2 стадия – это пептидилтрансферазная реакция. Образуется дипептидил-тРНК. Метионин тРНК (мет-тРНК) переносится на α- аминогруппу аминокислоты (валина), находящейся в А-центре в составе аминоацил-тРНК (аа-тРНК), образуется дипептидил-тРНК. Пептидилтрансферазную активность проявляет рРНК большой субъединицы рибосомы.
3 стадия – перемещение рибосомы по мРНК. Пептидил тРНК перемещается из А участка в Р-участок, и одновременно рибосома перемещается к следующему аа-тРНК. Затем новая аминоацил-тРНК связывается со свободным А участком и начинается новый цикл реакции (используется энергия ГТФ), используется фактор элонгации EF2. Иными словами – дипептидил тРНК (мет-вал-тРНК) из А центра попадает в Р-центр, а в А центре оказывается следующий кодон.
3 этап - терминация– заключительный этап синтеза белка. Включение в А-центр стоп кодона (UAG, UGA, UAA) – это сигналы терминации, которые в молекуле тРНК считываются фактором освобождения. Образование функционально активных белков – происходит в результате посттрансляционных модификаций полипептидных цепей.
10. Посттрансляционные изменения белков.
Многие белки синтезируются в неактивном виде (предшественники) и после схождения с рибосом подвергаются постсинтетическим структурным модификациям. Эти конформационные и структурные изменения полипептидных цепей получили название посттрансляционных изменений. Они включают удаление части полипептидной цепи (частичный протеолиз), ковалентное присоединение одного или нескольких низкомолекулярных лигандов, связывание между собой субъединиц олигомерного белка, приобретение белком нативной конформации (фолдинг).
При частичном протеолизе, например, неактивные предшественники секретируемых ферментов – зимогены – образуют активный фермент после расщепления по определенным участкам молекулы. Наглядным примером последовательного протеолиза служит и образование активных форм инсулина или глюкагона из препрогормонов.
В ходе ковалентных модификаций структурные белки и ферменты могут активироваться или инактивироваться в результате присоединения различных химических групп: фосфатных, ацильных, метильных, олигосахаридных и др. Многочисленным модификациям подвергаются боковые радикалы некоторых аминокислот: в тиреоглобулине йодируются остатки тирозина, в факторах свертывания крови карбоксилируются остатки глутамата, в цепях тропоколлагена гидроксилируются остатки пролина и лизина.

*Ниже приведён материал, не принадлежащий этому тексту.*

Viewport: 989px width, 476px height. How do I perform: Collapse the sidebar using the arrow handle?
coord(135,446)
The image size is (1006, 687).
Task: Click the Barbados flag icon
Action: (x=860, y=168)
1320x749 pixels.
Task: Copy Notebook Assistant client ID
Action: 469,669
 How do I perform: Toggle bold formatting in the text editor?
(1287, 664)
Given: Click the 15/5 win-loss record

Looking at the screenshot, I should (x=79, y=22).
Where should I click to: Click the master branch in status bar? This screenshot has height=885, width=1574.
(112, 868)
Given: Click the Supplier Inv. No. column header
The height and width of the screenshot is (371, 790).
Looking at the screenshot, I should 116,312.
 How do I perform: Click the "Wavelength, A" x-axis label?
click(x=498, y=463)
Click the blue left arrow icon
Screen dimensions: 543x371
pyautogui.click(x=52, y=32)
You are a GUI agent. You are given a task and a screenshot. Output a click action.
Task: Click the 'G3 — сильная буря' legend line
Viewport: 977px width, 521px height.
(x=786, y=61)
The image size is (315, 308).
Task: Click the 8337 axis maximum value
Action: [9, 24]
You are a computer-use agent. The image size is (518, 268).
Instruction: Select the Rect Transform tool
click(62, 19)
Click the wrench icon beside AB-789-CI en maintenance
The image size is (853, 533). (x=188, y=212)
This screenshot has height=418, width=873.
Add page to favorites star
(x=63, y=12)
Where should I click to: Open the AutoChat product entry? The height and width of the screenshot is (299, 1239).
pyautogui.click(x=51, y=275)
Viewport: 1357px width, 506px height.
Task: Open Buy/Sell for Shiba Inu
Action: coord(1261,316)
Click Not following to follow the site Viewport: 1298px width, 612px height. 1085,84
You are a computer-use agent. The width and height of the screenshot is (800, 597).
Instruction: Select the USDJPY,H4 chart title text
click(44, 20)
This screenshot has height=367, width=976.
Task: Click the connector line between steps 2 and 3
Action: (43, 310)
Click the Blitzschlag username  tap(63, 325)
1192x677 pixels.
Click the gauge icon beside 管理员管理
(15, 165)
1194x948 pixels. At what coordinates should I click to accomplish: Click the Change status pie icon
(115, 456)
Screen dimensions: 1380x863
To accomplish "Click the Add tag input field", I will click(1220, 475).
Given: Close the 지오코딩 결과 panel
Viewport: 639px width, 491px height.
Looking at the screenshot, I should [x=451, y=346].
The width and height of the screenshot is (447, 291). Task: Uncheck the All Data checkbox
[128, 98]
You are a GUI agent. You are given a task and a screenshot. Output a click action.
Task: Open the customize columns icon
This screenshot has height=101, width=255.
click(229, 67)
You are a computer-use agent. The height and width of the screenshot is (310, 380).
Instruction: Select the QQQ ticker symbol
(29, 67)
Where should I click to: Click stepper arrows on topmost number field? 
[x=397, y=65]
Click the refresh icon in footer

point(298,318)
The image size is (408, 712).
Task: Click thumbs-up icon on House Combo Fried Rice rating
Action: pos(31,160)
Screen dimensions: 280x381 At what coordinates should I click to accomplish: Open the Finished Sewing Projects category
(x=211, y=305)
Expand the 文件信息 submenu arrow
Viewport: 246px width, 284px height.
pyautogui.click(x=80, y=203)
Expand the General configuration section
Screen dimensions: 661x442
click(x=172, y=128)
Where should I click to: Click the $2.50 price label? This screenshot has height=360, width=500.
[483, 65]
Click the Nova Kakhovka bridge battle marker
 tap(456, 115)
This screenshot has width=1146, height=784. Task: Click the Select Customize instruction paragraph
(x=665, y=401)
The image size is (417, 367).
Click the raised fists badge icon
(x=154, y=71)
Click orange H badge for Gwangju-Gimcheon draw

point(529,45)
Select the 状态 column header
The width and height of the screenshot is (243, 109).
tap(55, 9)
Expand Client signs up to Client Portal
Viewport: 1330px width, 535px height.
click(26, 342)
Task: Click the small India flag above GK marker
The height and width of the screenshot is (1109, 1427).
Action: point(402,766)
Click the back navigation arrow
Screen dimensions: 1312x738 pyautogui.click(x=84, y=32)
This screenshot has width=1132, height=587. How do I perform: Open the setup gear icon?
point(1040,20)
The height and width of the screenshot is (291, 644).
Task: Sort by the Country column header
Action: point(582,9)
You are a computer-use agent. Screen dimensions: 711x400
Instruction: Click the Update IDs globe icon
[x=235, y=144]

У некоторых белков на N-конце имеются короткие последовательности гидрофобных аминокислотных остатков, которые называют сигнальными последовательностями. Эти участки играют важную роль в транспорте белков через мембраны. В процессе переноса через мембрану сигнальная последовательность отщепляется сигнальной пептидазой. В итоге белок приобретает функциональную активность, оказавшись в соответствующей органелле или вне клетки.
Существование посттрансляционной модификации расширяет возможности клеток в регуляции метаболизма. Изменения количества или активности ферментов, участвующих в модификации белков, приводят к снижению или увеличению концентрации последних, что отражается на скорости соответствующих процессов.